Option 3: Surrender your rabbit to a local shelter

If none of these options have worked, take your rabbit to your local shelter. This does give your rabbit a chance at being adopted, but please be aware that your bunny may not fare well in a shelter environment. You have no control over your rabbit if you do surrender it. Look into several local shelters and their adoption policies and policies about euthanizing animals. Often rabbit are kept for years at shelters without ever coming out of their cages. Other shelters, due to the sheer volume of rabbits they receive, can only keep new rabbits for a few days until they must euthanize them to make room for more coming in. Some low kill shelters have a waiting list you can get on. You can also talk to your local pet supply store or vet and see if they would be willing to take in your rabbit and have them on display for adoption.

 

Option 4: Foster your rabbit for Rabbit Rescue Inc.
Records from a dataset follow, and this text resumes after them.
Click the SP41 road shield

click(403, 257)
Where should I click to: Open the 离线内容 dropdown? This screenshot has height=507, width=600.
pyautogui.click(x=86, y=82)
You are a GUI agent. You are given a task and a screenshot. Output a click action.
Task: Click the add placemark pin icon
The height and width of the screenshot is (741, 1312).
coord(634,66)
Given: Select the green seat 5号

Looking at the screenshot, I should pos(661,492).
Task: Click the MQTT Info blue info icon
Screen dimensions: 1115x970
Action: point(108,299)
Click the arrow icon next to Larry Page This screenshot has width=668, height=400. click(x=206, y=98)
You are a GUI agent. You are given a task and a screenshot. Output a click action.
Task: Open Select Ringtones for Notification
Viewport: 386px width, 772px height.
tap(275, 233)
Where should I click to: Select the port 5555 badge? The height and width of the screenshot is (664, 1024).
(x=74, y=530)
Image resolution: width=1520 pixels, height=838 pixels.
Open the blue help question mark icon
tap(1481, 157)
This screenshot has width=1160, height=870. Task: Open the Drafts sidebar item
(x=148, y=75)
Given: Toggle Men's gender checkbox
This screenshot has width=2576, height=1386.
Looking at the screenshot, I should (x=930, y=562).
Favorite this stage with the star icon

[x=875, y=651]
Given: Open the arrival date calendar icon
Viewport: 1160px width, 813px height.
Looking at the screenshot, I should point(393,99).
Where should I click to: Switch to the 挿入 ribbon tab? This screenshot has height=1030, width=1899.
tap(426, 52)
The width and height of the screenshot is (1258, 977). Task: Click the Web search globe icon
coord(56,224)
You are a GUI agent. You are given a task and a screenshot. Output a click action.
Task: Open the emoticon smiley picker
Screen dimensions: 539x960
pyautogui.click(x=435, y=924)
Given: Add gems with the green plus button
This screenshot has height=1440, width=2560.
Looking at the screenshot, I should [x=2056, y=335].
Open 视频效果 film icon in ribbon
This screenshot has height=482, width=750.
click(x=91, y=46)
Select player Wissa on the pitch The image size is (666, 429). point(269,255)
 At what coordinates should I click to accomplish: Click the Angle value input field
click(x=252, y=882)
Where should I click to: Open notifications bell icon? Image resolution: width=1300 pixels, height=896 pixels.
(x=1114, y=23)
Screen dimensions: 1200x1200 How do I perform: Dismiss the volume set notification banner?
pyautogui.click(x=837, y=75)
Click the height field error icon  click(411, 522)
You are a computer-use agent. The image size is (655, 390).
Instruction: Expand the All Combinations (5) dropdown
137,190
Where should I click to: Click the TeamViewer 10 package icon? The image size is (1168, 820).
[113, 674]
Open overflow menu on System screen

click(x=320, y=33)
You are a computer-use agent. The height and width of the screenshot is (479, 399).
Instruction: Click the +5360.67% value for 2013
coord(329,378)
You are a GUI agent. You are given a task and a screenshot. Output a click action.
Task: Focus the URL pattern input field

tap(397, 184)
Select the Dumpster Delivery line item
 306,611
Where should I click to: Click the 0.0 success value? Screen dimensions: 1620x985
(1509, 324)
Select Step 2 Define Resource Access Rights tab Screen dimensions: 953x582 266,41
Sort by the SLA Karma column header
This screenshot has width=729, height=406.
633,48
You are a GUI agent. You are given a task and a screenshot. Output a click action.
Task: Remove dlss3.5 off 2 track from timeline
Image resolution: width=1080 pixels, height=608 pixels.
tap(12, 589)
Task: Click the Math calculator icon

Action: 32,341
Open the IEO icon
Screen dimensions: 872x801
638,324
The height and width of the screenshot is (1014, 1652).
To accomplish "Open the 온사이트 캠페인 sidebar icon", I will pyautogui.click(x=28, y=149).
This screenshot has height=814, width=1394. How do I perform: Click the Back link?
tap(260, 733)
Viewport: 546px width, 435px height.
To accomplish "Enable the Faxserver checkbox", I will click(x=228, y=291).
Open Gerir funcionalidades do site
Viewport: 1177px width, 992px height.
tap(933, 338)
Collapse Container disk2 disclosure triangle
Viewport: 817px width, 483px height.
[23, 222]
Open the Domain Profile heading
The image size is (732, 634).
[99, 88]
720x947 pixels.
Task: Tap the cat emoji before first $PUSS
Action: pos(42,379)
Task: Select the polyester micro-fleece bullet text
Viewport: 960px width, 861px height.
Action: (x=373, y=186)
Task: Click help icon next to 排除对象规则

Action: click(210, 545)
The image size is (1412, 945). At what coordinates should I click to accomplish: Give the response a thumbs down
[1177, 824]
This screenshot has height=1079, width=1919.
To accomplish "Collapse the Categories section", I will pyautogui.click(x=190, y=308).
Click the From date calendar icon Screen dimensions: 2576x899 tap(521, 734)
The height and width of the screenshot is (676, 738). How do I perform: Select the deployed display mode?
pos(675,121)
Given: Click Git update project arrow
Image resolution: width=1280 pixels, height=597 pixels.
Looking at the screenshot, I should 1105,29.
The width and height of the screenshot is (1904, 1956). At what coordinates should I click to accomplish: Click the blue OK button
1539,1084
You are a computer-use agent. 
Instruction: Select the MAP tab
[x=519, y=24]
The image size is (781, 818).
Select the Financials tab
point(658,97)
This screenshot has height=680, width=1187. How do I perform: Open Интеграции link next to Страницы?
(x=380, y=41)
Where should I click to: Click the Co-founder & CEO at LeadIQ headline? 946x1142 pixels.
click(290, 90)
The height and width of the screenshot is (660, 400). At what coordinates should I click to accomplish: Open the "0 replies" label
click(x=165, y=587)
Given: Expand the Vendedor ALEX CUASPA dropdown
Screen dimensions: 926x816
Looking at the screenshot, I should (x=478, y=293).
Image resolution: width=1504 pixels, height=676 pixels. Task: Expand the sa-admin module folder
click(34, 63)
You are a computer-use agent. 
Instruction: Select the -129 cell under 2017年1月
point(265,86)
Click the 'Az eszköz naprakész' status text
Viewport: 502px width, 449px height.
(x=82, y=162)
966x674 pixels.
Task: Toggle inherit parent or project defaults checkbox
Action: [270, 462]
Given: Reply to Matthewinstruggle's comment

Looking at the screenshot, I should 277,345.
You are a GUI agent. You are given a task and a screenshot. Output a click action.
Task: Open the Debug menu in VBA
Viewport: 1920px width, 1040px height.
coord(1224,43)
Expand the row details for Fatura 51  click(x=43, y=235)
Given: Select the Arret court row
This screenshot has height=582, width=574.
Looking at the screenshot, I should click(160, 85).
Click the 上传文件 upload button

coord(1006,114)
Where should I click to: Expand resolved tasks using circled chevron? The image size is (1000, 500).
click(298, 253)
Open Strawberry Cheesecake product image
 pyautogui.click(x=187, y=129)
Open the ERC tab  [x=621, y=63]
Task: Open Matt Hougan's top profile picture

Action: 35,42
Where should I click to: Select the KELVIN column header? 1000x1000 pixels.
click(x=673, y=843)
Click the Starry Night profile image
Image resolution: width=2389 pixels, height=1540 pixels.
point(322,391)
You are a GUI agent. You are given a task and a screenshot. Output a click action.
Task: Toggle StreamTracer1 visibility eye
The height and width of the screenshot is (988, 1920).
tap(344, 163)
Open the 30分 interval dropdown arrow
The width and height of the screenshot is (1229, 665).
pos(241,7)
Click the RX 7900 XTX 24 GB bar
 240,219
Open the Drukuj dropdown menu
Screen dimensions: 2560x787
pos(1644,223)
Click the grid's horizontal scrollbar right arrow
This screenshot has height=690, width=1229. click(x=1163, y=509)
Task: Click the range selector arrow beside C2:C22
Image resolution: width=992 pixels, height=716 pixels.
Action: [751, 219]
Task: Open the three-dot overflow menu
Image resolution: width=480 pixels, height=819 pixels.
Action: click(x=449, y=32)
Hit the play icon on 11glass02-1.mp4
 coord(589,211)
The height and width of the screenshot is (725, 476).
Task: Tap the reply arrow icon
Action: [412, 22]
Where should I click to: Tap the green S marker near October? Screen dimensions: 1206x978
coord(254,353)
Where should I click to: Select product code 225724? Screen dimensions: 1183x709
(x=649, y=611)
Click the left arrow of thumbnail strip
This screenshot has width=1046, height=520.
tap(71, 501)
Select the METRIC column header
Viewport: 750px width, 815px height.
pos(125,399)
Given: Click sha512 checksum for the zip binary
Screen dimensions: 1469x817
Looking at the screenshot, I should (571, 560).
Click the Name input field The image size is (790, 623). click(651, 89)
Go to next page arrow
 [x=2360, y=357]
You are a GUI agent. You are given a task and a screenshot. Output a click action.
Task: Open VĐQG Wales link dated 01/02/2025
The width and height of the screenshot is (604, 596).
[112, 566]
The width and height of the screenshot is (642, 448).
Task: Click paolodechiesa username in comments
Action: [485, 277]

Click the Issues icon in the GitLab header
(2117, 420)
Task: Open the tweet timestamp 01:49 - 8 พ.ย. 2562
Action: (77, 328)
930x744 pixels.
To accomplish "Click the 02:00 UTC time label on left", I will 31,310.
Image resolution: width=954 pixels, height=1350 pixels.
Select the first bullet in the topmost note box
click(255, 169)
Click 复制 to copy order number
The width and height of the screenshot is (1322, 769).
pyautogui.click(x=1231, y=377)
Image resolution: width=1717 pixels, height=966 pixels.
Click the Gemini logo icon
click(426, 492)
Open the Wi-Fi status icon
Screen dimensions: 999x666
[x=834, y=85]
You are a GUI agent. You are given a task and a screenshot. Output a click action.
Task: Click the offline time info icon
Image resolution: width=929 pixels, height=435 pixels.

Rabbit Rescue works primarily with shelters and because of that we are not able to take in many owner surrenders. We are staffed by a group of volunteers and we work with shelters to save rabbits already in the shelter system. We are always full and usually have a long waiting list of rabbits, many of whom are slated for euthanization. If you have exhausted all other options, fostering your rabbit for Rabbit Rescue might be an option for you. You would provide a photo and bio of your rabbit, as well as a surrender fee and any previous medical records. We would place your rabbit on our website and the applicants would be screened for adoption. We spay and neuter all rabbits prior to coming into our care and they all receive a health check up from our vet as well.